--- Data supplied Enclosed Below ---

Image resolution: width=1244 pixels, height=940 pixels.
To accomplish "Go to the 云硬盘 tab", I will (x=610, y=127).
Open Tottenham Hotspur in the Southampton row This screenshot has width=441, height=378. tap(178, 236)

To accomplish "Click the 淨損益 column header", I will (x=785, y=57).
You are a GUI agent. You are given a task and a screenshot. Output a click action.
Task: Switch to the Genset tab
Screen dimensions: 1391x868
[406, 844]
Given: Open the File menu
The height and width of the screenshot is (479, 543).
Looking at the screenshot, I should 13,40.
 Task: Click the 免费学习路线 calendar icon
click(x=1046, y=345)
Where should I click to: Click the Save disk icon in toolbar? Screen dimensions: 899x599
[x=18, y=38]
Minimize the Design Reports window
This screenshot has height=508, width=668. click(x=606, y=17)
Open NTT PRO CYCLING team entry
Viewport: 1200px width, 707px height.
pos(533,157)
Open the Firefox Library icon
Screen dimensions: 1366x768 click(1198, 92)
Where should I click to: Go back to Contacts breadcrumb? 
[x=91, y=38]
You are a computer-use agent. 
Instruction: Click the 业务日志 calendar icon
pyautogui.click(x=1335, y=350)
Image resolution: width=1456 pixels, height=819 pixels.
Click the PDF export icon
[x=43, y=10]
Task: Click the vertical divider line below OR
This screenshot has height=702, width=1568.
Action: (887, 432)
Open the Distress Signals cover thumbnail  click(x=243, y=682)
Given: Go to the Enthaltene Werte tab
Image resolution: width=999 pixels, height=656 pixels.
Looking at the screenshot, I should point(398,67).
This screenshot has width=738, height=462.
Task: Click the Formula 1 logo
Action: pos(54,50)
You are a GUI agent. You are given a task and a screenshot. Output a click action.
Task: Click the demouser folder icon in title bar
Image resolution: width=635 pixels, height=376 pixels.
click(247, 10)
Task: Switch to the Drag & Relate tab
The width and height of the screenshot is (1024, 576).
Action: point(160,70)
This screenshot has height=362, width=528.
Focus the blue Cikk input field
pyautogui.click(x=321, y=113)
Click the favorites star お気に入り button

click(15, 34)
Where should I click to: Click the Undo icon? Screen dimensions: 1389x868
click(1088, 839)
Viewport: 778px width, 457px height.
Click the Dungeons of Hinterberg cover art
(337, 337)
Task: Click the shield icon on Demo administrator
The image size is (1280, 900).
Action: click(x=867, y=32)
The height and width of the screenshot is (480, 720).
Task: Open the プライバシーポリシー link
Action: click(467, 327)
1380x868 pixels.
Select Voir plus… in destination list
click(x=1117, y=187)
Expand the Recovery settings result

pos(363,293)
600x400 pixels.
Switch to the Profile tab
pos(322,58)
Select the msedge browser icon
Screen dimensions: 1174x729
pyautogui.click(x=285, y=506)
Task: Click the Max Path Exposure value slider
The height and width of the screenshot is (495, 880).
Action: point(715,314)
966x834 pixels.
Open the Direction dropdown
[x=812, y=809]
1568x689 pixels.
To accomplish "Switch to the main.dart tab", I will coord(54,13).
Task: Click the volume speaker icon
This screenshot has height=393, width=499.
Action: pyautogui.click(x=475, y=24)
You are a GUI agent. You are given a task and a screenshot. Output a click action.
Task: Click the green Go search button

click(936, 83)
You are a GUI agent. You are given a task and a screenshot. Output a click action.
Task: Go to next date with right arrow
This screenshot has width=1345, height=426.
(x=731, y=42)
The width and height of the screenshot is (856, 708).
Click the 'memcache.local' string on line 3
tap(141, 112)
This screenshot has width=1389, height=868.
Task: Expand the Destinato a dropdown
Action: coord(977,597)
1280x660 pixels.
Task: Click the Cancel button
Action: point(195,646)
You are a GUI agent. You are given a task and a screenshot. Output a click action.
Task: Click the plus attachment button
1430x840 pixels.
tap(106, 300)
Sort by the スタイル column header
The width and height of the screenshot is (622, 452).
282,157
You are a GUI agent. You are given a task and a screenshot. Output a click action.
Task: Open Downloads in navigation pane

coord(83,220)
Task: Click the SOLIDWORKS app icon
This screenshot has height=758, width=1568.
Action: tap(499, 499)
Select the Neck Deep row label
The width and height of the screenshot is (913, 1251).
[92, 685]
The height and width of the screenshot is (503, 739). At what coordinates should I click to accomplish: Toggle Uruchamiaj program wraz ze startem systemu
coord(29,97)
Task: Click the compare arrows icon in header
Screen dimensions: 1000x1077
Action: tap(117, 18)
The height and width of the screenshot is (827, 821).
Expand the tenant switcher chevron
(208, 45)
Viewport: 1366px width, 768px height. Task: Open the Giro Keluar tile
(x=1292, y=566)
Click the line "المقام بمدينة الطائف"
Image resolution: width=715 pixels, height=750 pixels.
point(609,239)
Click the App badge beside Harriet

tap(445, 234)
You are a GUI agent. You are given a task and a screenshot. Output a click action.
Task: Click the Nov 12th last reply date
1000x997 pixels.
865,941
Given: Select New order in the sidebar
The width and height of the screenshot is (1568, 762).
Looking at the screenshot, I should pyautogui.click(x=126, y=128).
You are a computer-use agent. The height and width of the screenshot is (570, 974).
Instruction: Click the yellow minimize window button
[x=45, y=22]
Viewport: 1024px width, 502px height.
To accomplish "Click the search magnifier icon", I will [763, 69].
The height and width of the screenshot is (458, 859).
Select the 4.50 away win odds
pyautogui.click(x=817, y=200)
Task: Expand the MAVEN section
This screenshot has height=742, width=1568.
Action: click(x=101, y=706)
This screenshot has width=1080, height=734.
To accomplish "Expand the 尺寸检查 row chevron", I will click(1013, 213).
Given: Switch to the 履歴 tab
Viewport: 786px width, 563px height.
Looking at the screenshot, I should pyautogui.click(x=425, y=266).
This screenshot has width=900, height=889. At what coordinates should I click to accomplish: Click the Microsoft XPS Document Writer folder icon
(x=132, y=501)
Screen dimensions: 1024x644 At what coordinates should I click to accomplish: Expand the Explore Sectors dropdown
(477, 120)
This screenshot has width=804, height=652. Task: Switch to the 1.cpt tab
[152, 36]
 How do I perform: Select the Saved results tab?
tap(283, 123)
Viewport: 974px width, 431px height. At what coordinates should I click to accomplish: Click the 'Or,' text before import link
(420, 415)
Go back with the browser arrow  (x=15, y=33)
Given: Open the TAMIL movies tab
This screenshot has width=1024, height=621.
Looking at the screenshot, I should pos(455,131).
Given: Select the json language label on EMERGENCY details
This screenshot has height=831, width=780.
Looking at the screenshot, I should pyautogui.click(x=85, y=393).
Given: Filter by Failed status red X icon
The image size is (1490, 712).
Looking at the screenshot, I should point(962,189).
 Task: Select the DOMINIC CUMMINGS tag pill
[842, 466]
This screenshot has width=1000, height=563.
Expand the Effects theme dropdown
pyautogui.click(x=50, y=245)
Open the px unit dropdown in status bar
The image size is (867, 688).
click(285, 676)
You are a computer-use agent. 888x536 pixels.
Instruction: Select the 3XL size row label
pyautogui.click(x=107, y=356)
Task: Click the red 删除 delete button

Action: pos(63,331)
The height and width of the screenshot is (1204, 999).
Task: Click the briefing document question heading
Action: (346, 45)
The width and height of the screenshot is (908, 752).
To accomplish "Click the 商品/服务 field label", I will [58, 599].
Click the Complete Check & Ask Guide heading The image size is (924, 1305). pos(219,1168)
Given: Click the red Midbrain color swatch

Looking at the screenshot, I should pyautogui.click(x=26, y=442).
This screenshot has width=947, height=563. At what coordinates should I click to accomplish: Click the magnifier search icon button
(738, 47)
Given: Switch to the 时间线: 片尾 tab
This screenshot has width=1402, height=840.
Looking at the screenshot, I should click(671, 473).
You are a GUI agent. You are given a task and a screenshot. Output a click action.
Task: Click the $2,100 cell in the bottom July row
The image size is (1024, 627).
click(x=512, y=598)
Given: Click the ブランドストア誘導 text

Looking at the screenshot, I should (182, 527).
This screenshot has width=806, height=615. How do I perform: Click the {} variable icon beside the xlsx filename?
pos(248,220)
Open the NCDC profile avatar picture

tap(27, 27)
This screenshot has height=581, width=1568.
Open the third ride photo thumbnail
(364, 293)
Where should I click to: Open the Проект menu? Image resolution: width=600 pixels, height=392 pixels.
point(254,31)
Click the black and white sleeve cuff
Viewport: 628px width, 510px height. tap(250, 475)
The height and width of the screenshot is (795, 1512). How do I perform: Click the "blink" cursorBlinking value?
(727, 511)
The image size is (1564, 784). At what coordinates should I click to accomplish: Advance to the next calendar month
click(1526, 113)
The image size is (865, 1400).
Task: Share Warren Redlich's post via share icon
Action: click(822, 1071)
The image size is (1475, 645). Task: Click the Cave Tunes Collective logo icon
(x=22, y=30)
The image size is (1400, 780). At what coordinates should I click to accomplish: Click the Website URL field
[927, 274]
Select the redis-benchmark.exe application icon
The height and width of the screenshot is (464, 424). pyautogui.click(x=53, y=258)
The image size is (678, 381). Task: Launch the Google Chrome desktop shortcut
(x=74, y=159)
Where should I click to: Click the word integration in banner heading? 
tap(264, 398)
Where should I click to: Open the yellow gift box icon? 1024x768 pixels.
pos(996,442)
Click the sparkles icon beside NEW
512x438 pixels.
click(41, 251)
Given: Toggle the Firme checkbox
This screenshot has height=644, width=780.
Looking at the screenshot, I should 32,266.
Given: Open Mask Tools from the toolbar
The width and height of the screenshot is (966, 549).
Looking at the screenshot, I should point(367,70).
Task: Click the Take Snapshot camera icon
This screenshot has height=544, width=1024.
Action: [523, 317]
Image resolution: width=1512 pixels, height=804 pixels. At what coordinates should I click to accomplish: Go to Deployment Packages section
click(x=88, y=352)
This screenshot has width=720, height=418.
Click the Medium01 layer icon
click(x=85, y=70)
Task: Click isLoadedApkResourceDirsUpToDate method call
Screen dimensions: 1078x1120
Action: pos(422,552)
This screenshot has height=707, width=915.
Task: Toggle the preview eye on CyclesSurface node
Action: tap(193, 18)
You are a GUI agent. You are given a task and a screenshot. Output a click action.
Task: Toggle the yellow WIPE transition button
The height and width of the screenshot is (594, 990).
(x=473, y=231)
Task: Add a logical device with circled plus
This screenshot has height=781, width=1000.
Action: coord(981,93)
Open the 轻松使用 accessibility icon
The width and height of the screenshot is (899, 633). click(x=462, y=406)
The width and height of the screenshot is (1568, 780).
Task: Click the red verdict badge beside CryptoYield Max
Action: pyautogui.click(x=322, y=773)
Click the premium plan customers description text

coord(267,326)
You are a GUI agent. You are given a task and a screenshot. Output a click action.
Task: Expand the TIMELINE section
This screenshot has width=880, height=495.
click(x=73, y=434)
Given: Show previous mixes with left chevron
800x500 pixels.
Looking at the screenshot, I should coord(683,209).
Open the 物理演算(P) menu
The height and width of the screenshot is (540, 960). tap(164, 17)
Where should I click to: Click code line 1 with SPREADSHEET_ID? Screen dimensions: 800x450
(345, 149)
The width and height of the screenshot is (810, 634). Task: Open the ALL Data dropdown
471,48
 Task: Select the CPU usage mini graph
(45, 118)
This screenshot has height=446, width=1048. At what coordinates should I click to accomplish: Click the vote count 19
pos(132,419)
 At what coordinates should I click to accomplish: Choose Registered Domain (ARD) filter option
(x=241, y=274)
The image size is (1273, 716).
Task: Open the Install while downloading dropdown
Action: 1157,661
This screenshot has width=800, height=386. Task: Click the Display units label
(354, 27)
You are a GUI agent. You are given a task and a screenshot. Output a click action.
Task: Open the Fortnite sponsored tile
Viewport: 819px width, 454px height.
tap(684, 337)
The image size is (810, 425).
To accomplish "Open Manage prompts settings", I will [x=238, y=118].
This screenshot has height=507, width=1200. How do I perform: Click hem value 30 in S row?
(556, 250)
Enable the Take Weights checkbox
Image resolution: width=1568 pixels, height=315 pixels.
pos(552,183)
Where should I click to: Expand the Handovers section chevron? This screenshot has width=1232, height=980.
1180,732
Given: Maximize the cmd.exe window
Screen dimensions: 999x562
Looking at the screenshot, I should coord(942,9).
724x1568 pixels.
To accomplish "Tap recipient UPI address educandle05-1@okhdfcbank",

--- End of Enclosed Data supplied ---

__Work order__
Here the output must be the lines above from the line with "Click the App badge beside Harriet" to the line with "Given: Select the", both included, duplicated word for word and nothing else.

__Reply to the exercise__
Click the App badge beside Harriet

tap(445, 234)
You are a GUI agent. You are given a task and a screenshot. Output a click action.
Task: Click the Nov 12th last reply date
1000x997 pixels.
865,941
Given: Select New order in the sidebar
The width and height of the screenshot is (1568, 762).
Looking at the screenshot, I should pyautogui.click(x=126, y=128).
You are a computer-use agent. The height and width of the screenshot is (570, 974).
Instruction: Click the yellow minimize window button
[x=45, y=22]
Viewport: 1024px width, 502px height.
To accomplish "Click the search magnifier icon", I will [763, 69].
The height and width of the screenshot is (458, 859).
Select the 4.50 away win odds
pyautogui.click(x=817, y=200)
Task: Expand the MAVEN section
This screenshot has height=742, width=1568.
Action: click(x=101, y=706)
This screenshot has width=1080, height=734.
To accomplish "Expand the 尺寸检查 row chevron", I will click(1013, 213).
Given: Switch to the 履歴 tab
Viewport: 786px width, 563px height.
Looking at the screenshot, I should pyautogui.click(x=425, y=266).
This screenshot has width=900, height=889. At what coordinates should I click to accomplish: Click the Microsoft XPS Document Writer folder icon
(x=132, y=501)
Screen dimensions: 1024x644 At what coordinates should I click to accomplish: Expand the Explore Sectors dropdown
(477, 120)
This screenshot has width=804, height=652. Task: Switch to the 1.cpt tab
[152, 36]
 How do I perform: Select the Saved results tab?
tap(283, 123)
Viewport: 974px width, 431px height. At what coordinates should I click to accomplish: Click the 'Or,' text before import link
(420, 415)
Go back with the browser arrow  (x=15, y=33)
Given: Open the TAMIL movies tab
This screenshot has width=1024, height=621.
Looking at the screenshot, I should pos(455,131).
Given: Select the json language label on EMERGENCY details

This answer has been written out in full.